The result of your work will help hundreds of thousands of people reach their destinations every day, and power the trip planning experiences for every iOS app that uses Open Trip Planner for the next ten years.

Expected outcomes:

  • A production-quality trip planning framework built in Swift/SwiftUI
  • Full integration into OneBusAway

Build an Apple Watch App

Difficulty: Advanced // Size: 350 hours

We'd love to add a companion Apple Watch app for OneBusAway. Ever wanted to build an Apple Watch app from the ground up that would be used by tens of thousands of people on day 1? Now's your chance!

Since the introduction of the Apple Watch, we've heard from countless users wondering when we'd finally launch a version of our app that is designed for a wrist-based experience. You will help to perform user research, determine the appropriate scope of features, and build our first Apple Watch app, exclusively for watchOS 11 in SwiftUI.

Expected outcomes:

  • A production-quality Apple Watch app, written in Swift and SwiftUI.

Survey Features

Difficulty: Intermediate // Size: 175 hours

One of our GSoC 2024 participants created a survey feature for our Android app, and now we need to replicate that feature on iOS!

Surveys play a key role in helping transit agencies understand the needs of their riders and ultimately to make transit easier to use. In this project, we hope to build short travel survey functionality into the OneBusAway iOS app that would allow riders to rate aspects of service or answer questions about how to improve their experience on transit.

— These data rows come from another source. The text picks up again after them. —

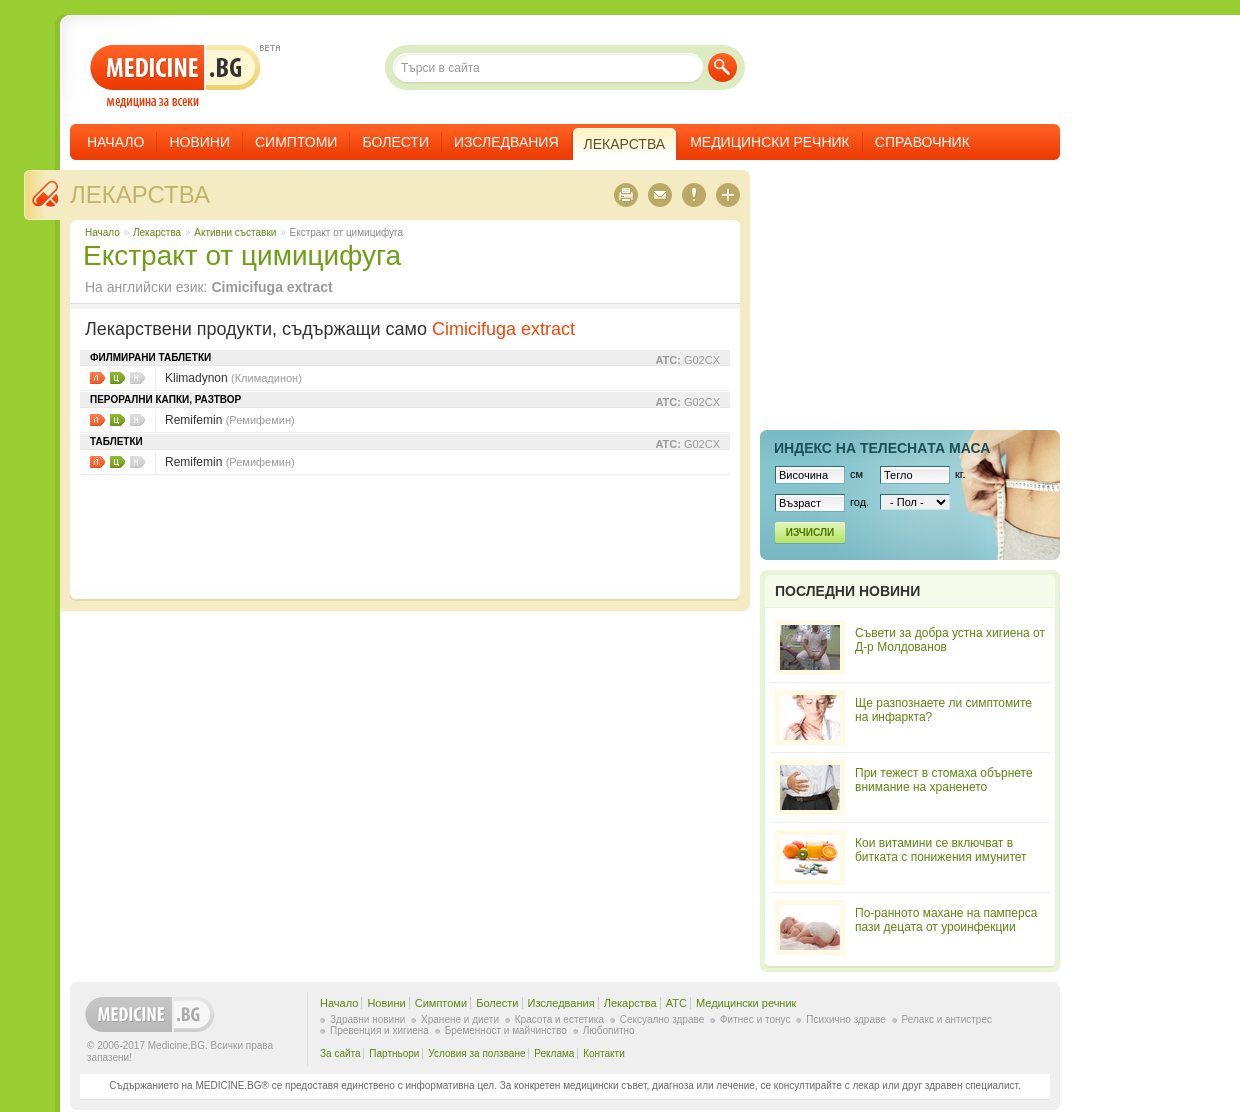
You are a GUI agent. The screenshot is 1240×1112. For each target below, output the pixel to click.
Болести (395, 142)
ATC (676, 1003)
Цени (117, 378)
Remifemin (230, 420)
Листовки (97, 378)
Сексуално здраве (662, 1019)
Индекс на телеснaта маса (882, 448)
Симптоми (296, 142)
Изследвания (506, 142)
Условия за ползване (476, 1053)
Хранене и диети (460, 1019)
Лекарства (140, 194)
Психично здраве (846, 1019)
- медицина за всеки (175, 76)
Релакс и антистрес (947, 1019)
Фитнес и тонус (755, 1019)
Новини (199, 142)
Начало (115, 142)
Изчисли (810, 532)
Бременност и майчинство (506, 1030)
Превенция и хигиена (379, 1030)
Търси (722, 67)
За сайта (340, 1053)
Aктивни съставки (235, 232)
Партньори (394, 1053)
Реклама (554, 1053)
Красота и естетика (559, 1019)
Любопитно (609, 1030)
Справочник (922, 142)
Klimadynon (233, 378)
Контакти (604, 1053)
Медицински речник (770, 142)
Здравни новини (367, 1019)
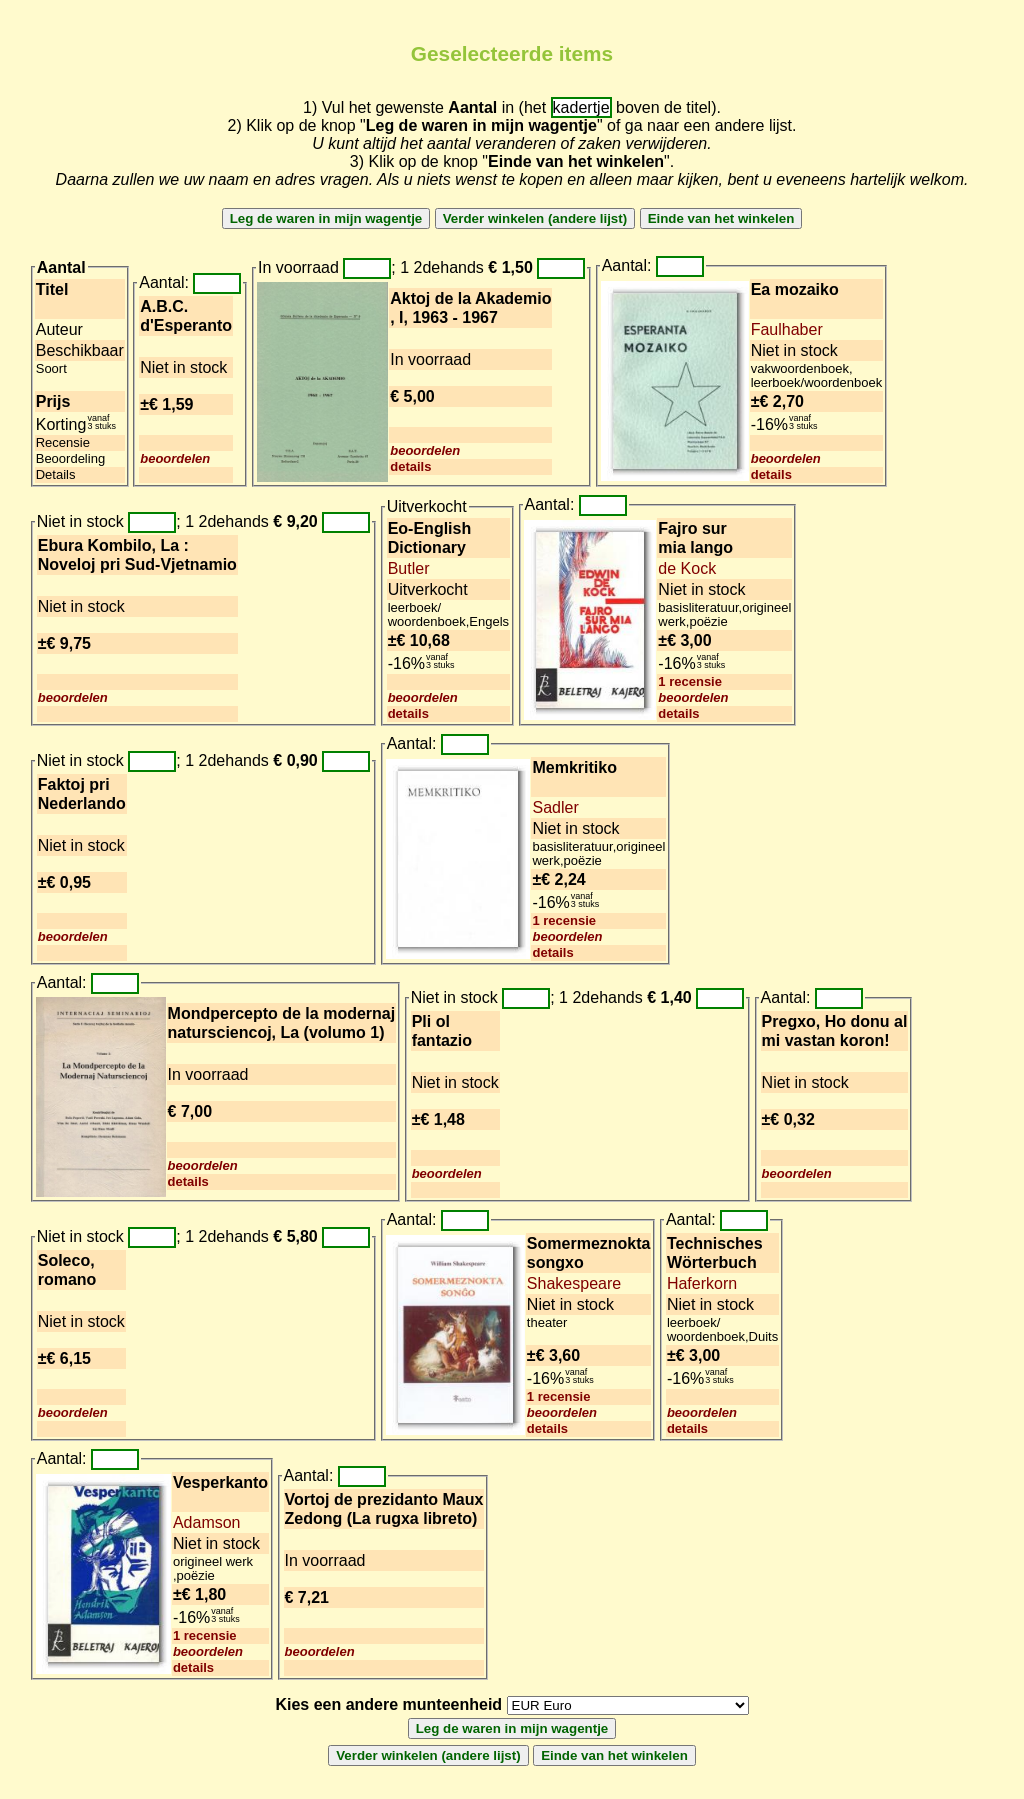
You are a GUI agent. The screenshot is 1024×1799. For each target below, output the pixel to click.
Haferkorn (702, 1283)
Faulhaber (787, 329)
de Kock (687, 568)
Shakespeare (574, 1283)
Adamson (207, 1522)
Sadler (555, 807)
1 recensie (690, 681)
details (410, 466)
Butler (409, 568)
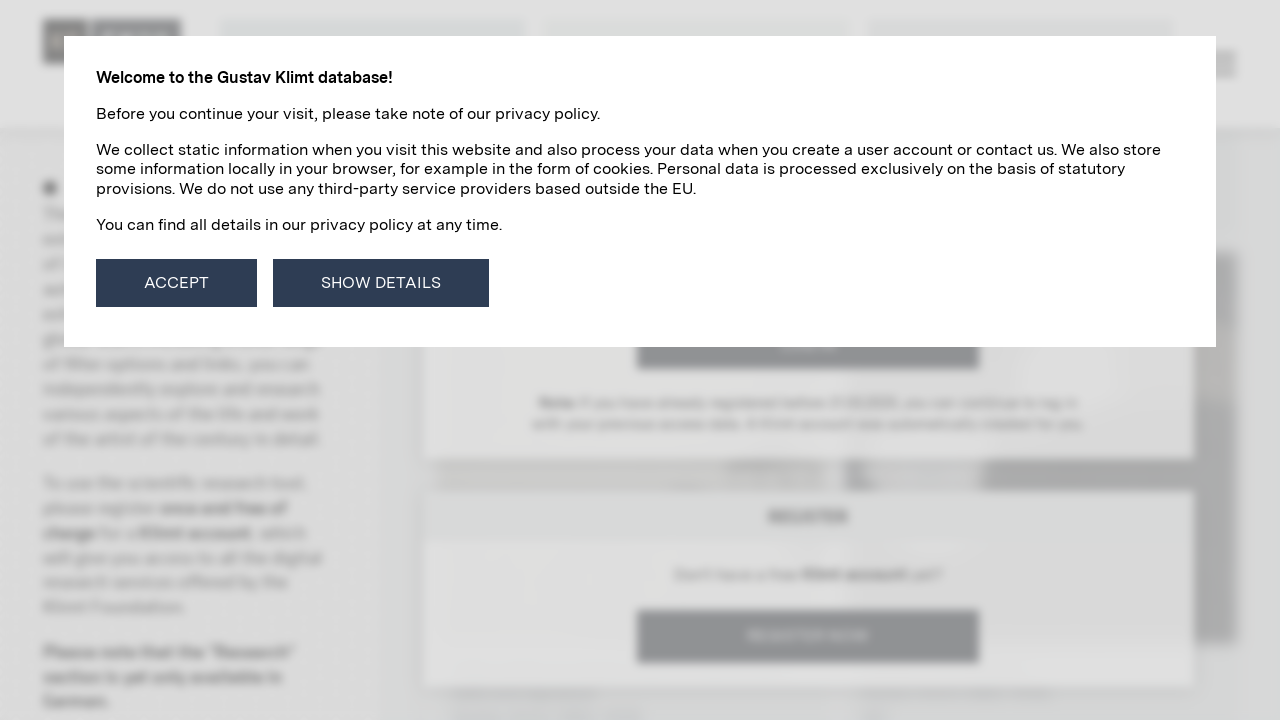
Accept (176, 282)
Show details (381, 282)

While OneBusAway has been a beloved app for our riders for more than a decade, at its roots is the conduct of research to examine the impacts of real-time traveler information on the attitudes and behavior of transit customers. This new functionality would allow us to grow this research arm of OneBusAway for the first time in years. A project for its use has already been identified to help transit agencies better serve women’s unique travel experiences such as mobility of care trips and more complicated travel patterns.

Expected outcomes:

  • A production-quality short survey interaction module (to ask single questions or provide ratings) that can be deployed in the iOS app.

Golang/Backend Projects

Historically, most of the OBA backend stack has been written in Java with Spring. We're starting to move away from Java/Spring, and are hoping to slowly and organically transition our backend projects to Go.

Watchdog

Difficulty: Advanced / Size: 175 hours

Our first Go-based project is a tool called Watchdog, which monitors the availability and behavior of OBA servers and reports out information to a Prometheus server.

Expected outcomes:

  • Build more metrics for Watchdog: right now, we only have a few metrics for Watchdog that have been created. The original Watchdog project had over a dozen. We need to replicate its behavior!

Integration Test System

Difficulty: Advanced / Size: 350 hours

Even though we do have an OpenAPI spec that documents all of our API endpoints, the OBA API server does not have a formal spec or set of tests that define its behavior, or ensure that a breaking API change does not occur. We need a tool built that can validate the output of the OBA API server for a known set of inputs. In other words, given a known set of GTFS data bundle and GTFS-RT Protobuf files, verify that the JSON-over-HTTP output matches the expected output.

Expected outcomes:

  • Build a test harness (i.e. a specialized Docker image) for the OBA API server; it will need to simulate particular dates and times.
  • Build a Ruby, Python, or Golang tool that can instantiate the OBA API server inside of its test harness and validate the correctness of the JSON output from a given HTTP call.
  • Create a comprehensive test suite that verifies that the OBA API server works as expected for all of its most important API calls.

Your Idea Here!

We don't have a monopoly on great ideas. Let us know what you think would be a great addition to the OBA platform!